• [WHAT IS BEING ASKED]:
Which lines of the data below include the string "agent"? Return each of them.
══ INPUT DATA
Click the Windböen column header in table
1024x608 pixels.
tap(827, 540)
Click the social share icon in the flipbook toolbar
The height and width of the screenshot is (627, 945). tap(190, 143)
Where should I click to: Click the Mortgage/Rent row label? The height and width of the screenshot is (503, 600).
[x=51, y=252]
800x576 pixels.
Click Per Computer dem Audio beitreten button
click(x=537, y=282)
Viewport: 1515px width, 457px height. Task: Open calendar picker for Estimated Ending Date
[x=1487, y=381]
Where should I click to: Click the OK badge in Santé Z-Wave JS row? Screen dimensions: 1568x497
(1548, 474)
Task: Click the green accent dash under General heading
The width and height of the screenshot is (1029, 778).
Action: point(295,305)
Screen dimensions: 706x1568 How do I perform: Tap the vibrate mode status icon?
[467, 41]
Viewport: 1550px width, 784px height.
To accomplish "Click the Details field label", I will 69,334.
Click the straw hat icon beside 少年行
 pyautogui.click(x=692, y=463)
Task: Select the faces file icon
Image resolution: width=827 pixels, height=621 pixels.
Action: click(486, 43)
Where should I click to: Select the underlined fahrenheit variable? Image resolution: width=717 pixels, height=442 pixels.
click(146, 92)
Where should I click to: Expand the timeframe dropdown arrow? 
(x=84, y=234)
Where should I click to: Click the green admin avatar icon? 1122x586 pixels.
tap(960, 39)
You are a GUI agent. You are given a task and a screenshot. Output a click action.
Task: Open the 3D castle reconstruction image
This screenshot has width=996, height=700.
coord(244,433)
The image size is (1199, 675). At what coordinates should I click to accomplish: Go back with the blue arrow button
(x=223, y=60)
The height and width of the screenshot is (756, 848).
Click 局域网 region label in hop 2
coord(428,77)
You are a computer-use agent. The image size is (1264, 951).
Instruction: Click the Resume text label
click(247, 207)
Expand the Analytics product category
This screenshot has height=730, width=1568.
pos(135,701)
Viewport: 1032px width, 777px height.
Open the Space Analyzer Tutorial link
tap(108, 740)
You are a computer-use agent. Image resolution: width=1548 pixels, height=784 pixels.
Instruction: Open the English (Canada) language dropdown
════
• [ANSWER TO THE PROBLEM]:
You are a GUI agent. You are given a task and a screenshot. Output a click action.
You are a computer-use agent. The image size is (1264, 951).
You are a computer-use agent. Image resolution: width=1548 pixels, height=784 pixels.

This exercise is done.